Stored records:
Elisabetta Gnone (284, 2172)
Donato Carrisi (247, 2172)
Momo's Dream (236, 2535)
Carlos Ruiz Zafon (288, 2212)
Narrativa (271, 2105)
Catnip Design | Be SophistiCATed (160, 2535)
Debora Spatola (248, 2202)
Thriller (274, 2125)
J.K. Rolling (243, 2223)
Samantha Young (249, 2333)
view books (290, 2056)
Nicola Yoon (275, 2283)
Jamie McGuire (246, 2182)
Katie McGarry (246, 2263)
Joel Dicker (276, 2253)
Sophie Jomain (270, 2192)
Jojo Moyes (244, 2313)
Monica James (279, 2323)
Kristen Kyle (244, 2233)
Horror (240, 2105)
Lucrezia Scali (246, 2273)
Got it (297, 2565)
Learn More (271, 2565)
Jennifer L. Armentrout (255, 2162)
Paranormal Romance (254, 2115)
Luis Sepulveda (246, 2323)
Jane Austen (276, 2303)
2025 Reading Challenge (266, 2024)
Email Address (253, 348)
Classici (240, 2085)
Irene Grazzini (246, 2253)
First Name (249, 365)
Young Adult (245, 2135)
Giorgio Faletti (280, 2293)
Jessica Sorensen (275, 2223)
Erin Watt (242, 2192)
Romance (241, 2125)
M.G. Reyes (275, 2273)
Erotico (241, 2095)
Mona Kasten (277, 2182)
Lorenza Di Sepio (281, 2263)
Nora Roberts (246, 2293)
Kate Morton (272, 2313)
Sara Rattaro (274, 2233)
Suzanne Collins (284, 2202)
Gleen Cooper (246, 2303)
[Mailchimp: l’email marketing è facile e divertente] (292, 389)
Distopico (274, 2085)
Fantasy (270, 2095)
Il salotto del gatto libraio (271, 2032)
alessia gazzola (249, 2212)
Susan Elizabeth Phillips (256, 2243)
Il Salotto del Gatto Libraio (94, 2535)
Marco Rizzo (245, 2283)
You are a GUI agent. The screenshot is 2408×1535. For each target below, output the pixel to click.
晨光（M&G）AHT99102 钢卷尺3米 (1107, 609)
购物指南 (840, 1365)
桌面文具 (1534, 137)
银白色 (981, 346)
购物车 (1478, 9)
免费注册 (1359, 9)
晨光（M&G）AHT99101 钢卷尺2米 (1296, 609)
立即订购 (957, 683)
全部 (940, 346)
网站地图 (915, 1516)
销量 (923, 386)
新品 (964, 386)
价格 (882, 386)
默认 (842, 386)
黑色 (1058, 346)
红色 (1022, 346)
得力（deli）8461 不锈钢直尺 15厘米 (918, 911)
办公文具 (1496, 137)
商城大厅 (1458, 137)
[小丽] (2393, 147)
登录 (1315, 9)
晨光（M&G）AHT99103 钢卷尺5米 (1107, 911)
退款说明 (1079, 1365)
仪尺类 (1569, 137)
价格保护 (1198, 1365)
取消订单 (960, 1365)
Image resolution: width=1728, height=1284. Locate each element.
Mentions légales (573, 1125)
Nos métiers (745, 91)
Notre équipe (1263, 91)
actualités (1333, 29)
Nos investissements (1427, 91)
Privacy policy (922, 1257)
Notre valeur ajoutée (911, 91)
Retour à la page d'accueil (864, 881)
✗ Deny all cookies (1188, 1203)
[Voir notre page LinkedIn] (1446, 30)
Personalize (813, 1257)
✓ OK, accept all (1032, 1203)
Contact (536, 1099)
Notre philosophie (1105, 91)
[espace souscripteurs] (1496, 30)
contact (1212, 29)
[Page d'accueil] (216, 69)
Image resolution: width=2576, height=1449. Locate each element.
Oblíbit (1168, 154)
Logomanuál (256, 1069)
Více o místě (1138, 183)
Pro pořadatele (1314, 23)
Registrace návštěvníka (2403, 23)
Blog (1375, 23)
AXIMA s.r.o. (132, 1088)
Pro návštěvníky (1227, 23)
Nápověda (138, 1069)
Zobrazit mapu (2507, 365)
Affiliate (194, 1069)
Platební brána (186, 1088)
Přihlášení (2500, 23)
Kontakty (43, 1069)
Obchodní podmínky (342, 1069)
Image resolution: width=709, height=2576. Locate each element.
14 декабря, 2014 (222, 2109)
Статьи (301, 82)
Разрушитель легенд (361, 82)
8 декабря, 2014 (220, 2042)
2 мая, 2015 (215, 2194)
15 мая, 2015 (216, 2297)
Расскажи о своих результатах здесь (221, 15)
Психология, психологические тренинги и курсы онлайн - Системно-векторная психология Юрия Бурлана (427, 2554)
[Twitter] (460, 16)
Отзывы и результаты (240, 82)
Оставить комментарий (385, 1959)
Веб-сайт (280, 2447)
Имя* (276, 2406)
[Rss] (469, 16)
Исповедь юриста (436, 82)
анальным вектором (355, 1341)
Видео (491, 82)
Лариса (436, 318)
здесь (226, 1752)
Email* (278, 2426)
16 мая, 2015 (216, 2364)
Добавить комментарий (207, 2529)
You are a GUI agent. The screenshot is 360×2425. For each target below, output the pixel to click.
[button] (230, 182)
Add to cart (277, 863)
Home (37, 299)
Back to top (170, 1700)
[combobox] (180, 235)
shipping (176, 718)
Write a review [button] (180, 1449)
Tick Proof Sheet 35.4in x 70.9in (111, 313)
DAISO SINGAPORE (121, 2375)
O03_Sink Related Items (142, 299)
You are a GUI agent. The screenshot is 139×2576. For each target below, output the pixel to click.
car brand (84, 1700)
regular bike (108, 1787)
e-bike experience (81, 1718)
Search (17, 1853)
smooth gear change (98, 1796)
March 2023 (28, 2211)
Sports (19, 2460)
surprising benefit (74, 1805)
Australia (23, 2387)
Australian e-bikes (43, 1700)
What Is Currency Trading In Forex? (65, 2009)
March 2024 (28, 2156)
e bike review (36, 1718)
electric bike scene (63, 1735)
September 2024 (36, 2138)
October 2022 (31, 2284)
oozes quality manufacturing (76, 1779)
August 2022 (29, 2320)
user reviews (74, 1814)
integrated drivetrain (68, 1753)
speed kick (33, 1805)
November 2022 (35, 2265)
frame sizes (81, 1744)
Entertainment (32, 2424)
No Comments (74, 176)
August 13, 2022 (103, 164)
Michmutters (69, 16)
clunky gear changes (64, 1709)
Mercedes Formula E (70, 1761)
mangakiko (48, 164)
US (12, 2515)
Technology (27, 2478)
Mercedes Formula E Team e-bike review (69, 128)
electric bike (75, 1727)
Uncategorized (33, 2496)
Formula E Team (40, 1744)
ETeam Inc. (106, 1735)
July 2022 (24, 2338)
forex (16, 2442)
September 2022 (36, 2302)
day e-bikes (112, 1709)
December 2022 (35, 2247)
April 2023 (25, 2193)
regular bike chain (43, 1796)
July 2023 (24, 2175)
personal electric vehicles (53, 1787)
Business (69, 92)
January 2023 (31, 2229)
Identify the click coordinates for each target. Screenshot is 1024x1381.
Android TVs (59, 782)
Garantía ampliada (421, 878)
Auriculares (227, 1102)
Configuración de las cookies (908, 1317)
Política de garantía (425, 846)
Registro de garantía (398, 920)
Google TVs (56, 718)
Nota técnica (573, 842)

▶ [Activity]
The expected answer is every line above in which the word "cookies" appears.

▶ [Output of the task]
✗ Deny all cookies (1188, 1203)
Configuración de las cookies (908, 1317)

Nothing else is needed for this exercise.